Here’s a few snaps from the airport bus as it travels the motorways north to Senai. A very rustic scene harking back to old Malaysia where dwellings consisted of wood and tin surrounded by jungles…
Senai Airport is a local regional airport with most flights being on domestic routes. A small terminal with about a dozen departure gates, so the usual advice of turn up 3 hours before departure isn’t really necessary here – I’d say an hour and 10 minutes would suffice. Just a word of warning about the coffee in the departure lounge here – there’s just one place to get it and it tastes damn awful! Bad coffee aside, the place is bright and modern with nice big windows, good enough for a bit of plane spotting before boarding that Air Asia to Kuala Lumpur.
A very quick 35 minutes to Kuala Lumpur with some pretty nice views of rural Malaysia along the way as the aircraft heads towards Melaka, Port Dickson and the final approach to Kuala Lumpur International Airport. Over recent decades, Malaysia has bulldozed its natural jungles to create giant ‘Palm Oil’ plantations. Vast swathes of these palms stretch pretty much across the whole country and is seen as an important commodity, especially in food production. More about palm oil here…
Another transit stop in Kuala Lumpur. The Skybus to Brickfields – eat – sleep – Skybus back to the airport for a late morning Air Asia departure to Kathmandu. I’ve written plenty about the Brickfields stopover – here’s a link to those past posts.
Today’s trip to Kathmandu is a 4 1/4 hour flight on an Air Asia A330 Airbus. There isn’t a great deal to see as the aircraft routes across Thailand, India and into Nepal airspace. Haze and clouds over terrain then nothing but sea until the baron wastelands of India. The best part of the flight comes right at the end as the plane descends into Kathmandu – the scenery is pretty awesome!

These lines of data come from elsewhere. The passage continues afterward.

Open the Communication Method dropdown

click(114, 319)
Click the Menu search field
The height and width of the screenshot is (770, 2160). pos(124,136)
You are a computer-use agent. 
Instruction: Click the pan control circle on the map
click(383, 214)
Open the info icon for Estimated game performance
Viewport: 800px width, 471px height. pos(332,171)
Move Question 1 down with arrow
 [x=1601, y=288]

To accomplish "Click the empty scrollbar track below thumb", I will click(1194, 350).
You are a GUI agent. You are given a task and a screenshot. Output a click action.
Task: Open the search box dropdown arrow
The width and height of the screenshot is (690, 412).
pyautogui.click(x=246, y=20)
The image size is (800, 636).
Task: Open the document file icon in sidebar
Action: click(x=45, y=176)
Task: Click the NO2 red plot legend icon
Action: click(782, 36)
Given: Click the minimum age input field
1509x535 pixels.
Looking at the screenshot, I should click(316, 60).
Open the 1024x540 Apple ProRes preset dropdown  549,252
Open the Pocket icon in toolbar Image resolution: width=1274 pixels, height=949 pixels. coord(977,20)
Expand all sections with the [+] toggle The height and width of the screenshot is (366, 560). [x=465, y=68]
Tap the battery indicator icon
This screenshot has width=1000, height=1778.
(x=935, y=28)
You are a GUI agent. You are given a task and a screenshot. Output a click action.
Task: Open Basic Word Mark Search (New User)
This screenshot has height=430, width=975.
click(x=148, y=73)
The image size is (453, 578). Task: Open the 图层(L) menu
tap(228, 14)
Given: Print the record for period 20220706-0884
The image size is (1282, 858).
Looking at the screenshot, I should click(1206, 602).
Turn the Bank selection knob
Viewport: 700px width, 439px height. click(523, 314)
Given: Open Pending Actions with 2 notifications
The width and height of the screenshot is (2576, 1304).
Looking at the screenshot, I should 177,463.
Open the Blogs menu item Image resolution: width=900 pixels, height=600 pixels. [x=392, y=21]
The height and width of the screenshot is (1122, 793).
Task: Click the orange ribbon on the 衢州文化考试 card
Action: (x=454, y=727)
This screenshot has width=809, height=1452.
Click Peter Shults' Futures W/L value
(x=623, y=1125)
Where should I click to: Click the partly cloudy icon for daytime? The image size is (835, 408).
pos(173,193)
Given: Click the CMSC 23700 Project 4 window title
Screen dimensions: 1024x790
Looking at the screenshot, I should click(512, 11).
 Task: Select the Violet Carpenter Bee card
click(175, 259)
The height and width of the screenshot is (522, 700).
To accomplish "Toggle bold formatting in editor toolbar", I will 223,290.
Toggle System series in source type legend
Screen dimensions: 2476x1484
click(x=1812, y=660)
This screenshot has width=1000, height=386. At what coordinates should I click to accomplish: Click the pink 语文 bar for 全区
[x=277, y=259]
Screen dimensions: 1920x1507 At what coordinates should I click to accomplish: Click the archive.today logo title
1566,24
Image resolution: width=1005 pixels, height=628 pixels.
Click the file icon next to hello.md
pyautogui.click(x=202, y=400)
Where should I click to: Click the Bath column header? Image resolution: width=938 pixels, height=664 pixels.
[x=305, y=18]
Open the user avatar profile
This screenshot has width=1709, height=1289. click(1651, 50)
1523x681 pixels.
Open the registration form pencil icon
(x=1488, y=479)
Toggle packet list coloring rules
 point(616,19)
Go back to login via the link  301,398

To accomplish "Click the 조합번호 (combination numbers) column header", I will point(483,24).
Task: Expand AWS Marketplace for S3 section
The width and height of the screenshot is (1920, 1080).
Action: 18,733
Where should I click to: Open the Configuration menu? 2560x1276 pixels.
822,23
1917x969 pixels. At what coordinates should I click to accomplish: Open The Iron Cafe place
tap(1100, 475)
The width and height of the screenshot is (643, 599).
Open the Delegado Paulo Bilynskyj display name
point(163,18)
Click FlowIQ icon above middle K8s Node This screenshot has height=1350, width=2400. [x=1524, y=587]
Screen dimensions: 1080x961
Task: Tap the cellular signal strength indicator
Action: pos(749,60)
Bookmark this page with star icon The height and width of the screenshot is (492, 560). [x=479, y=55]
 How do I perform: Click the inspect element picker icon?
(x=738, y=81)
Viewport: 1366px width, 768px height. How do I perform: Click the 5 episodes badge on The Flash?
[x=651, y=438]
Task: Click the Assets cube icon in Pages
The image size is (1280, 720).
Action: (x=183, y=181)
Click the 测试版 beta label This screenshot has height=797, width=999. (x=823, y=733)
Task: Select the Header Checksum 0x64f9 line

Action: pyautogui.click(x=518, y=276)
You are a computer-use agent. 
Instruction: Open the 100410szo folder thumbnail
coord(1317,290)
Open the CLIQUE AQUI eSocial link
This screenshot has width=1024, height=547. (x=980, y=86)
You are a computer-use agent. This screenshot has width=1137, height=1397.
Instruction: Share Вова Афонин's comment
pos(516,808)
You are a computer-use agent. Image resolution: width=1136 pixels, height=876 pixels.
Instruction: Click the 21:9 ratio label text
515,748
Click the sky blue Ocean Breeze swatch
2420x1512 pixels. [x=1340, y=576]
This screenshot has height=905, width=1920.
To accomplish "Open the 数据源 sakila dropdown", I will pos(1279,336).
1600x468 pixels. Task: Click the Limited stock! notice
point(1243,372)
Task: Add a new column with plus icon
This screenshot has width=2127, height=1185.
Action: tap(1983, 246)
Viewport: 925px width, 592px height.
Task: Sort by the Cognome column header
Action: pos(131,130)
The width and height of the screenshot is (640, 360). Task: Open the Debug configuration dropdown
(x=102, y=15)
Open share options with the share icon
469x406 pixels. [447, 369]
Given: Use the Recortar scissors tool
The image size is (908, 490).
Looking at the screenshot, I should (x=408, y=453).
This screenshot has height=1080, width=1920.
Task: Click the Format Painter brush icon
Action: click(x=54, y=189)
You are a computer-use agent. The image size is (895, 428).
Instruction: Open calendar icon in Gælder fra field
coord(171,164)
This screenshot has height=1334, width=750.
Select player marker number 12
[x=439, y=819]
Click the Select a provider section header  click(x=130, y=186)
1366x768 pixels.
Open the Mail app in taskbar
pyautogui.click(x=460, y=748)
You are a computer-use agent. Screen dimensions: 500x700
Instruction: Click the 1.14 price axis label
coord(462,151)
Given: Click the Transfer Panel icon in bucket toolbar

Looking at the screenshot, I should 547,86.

And as luck would have it, were about 15 minutes early and if the folks over at Yeti Airlines in the domestic terminal have a little sympathy, I should be on that last flight to Pokhara! My ticket is actually booked for a flight tomorrow since the connection time for the last flight of the day was pretty tight. Kudos to the Yeti staff for getting me on that flight, the last seat, on the last flight with just minutes to spare! I really didn’t relish spending a night in Kathmandu. 25 minutes to Pokhara on a British built BAE41, just enough time for the hostess to serve a drink and some nuts.